= Planqc =

Quantum Computing Company

planqc is a quantum computing company based in Garching. Founded in 2022 as a spin-off from the Max Planck Institute of Quantum Optics, the company develops quantum processors that use neutral atoms trapped in optical lattices of light to perform computations.

== History ==
planqc was founded in 2022 by Alexander Glätzle, Sebastian Blatt, and Johannes Zeiher as the first spin-off from the Max Planck Institute of Quantum Optics within the Munich Quantum Valley initiative. The company is part of broader European efforts to develop locally built quantum computing technologies.
The company’s founders and leadership include researchers formerly affiliated with the University of Oxford, Harvard University, and the University of California, Berkeley.

In the same year, planqc secured seed funding of approximately €4.6 million from UVC Partners and Speedinvest to support the development of its neutral-atom quantum processors. Among the investors were Hermann Hauser, Ann-Kristin Achleitner, and Markus Wagner, who also joined the company's advisory board.

planqc’s scientific advisory board includes researchers in quantum physics, such as Immanuel Bloch, J. Ignacio Cirac, Artur Ekert, Dieter Jaksch, and Markus Müller.

In 2023, the company was selected by the German Aerospace Center (DLR) to develop a 1,000-qubit quantum computer under a contract valued at approximately €29 million.

In 2024, planqc was selected to lead a €21 million project to build a 1,000-qubit system integrated into the Leibniz Supercomputing Centre (LRZ) high-performance computing infrastructure. The initiative forms part of Germany’s broader national quantum-computing programme, in which neutral-atom systems are being developed for scalable hardware and for applications in scientific and industrial simulation. The same year, the company completed a €50 million Series A funding round led by CATRON Holding and DTCF. In parallel, the German Federal Ministry for Economic Affairs and Climate Action (BMWK) announced an investment to support planqc’s further development.

In 2025, planqc announced collaborations with the European Space Agency (ESA), Airbus, the Fraunhofer Institutes, and the consulting firm d-fine, to explore industrial applications of quantum computing, including materials science, climate modeling, and mobility optimization.
The work also includes joint research with the Technical University of Munich on quantum-based algorithms for aerodynamics and aircraft-stability simulations.

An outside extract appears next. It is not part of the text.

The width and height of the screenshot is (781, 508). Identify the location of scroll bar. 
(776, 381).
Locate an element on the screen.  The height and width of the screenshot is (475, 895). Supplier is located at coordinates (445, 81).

Later that year, planqc received the Deutscher Gründerpreis (German Founders Award) in the “Start-up” category.
== Technology ==
planqc builds quantum processors using ultracold neutral atoms confined in optical traps. Neutral-atom platforms are used internationally as an alternative route to scalable quantum processors, with multiple industrial groups developing architectures based on programmable atom arrays.
The atoms are manipulated using laser pulses to implement qubits and quantum gates. The platform operates at room temperature and is designed for integration into high-performance computing systems.